Problem requirements: Select every line containing the word "Task" from the material, and copy those lines.

Input records:
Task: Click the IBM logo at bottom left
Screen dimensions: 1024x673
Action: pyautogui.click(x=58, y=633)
* * *
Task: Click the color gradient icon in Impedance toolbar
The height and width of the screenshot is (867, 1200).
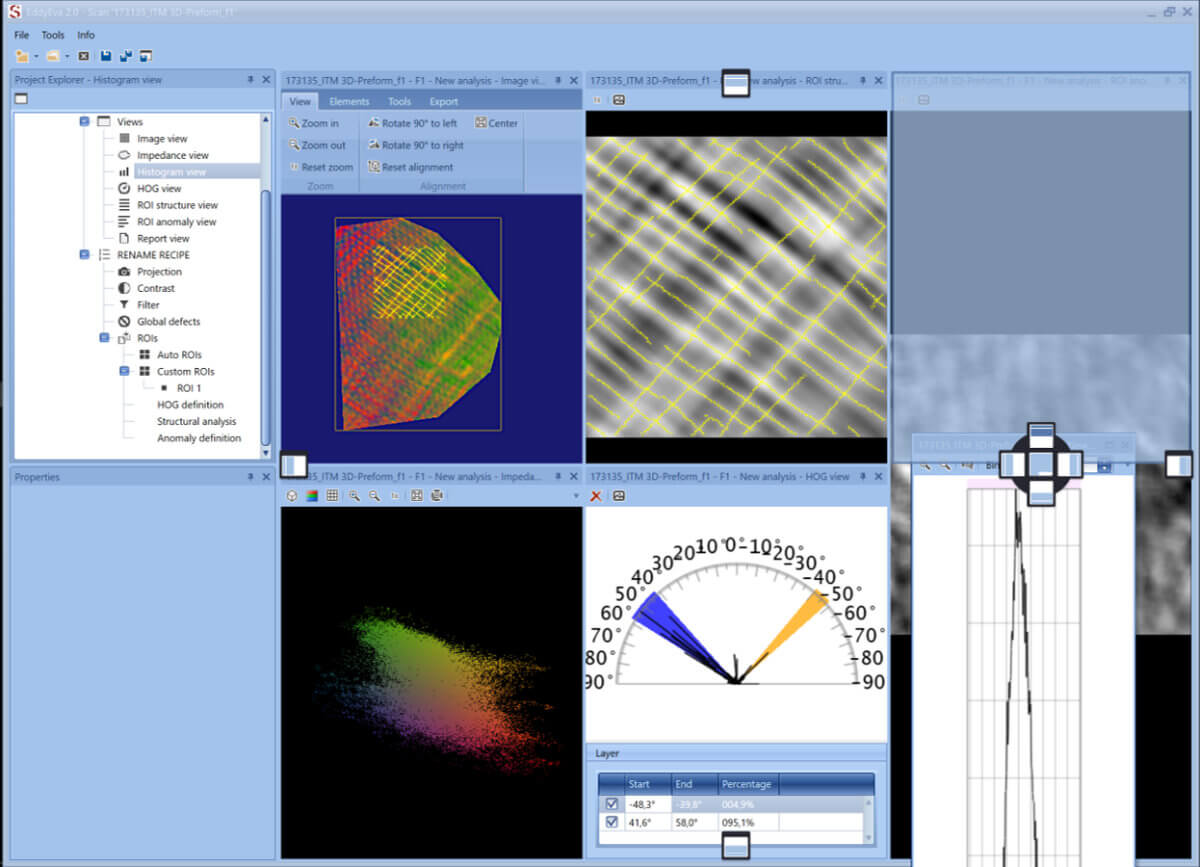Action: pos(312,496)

Worked solution:
Task: Click the IBM logo at bottom left
Task: Click the color gradient icon in Impedance toolbar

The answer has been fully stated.